Again, had Prop 2 passed, organized labor unions would have tried to spread the concept to other states. Richard Trumka, president of the AFL-CIO, told the New York Times that, “If it’s successful, we will continue to make efforts like that in other states to prevent future attacks on collective bargaining, like those in Wisconsin.” You probably know the story: Wisconsin, the birthplace of modern liberalism, endured a year-and-a-half long battle between unions and labor reformers. The state saw Democratic Senators fleeing the state to avoid voting on Gov. Scott Walker’s budget repair bill. But the Walker reforms passed, giving government workers the right to choose whether or not they wanted to pay a union to represent them. When Wisconsin stopped automatically deducting membership dues from public employees’ paychecks and gave them the option to refrain from paying the union, large numbers of workers chose to keep their money. AFSCME, the state’s largest government employee union, lost more than half its membership in a single year.

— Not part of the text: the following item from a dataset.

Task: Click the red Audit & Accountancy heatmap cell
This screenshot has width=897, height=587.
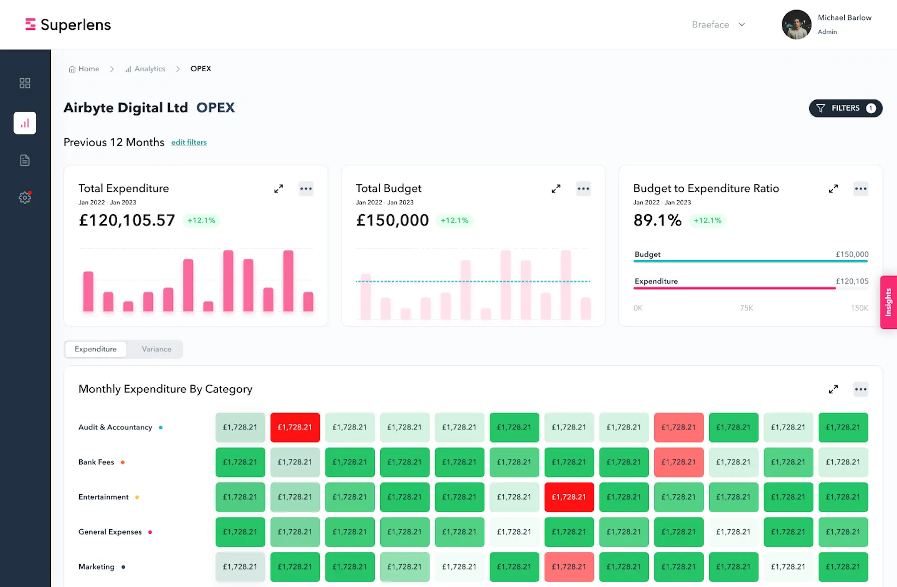Action: click(295, 428)
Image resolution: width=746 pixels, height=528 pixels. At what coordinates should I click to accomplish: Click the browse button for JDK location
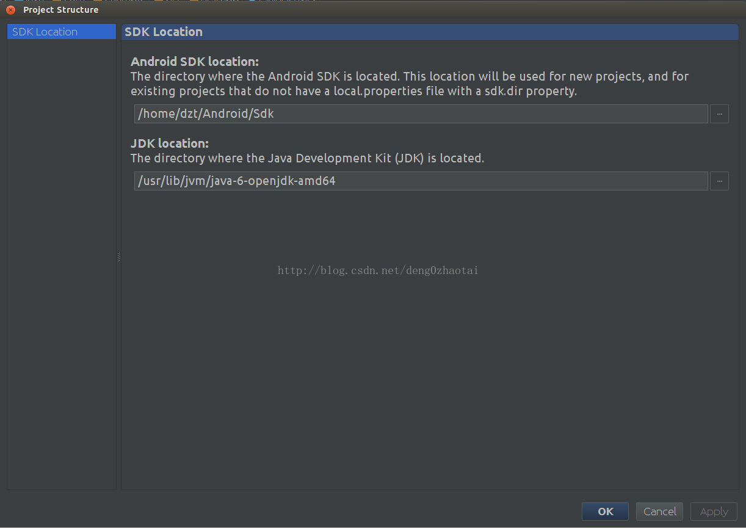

After Walker’s reforms passed, recall campaigns targeted a state Supreme Court justice, members of the legislature, and Walker himself. Yet the Supreme Court justice survived a smear campaign, the state Senate majority for reform was lost briefly but regained in November, and, famously, Walker won the recall by a bigger margin than that by which he had originally been elected (for the full story, see Labor Watch, July 2012).
The Midwest was organized labor’s traditional stronghold. But as industry moved to Southern states (in part because of that region’s more flexible labor laws) and as the economy changed, union membership dropped and union power waned. Today, there are more unionized workers in the public sector than in private industry—and, as the public begins to understand the costs and the level of corruption associated with public-sector unions, more and more people are coming to agree with President Franklin Delano Roosevelt that “the process of collective bargaining, as usually understood, cannot be transplanted into the public service.” Prop 2’s defeat shows that the reformers have the momentum. The tide is turning in favor of workers, taxpayers, and job creators against the union special interest.
F. Vincent Vernuccio is director of labor policy for the Mackinac Center for Public Policy in Michigan.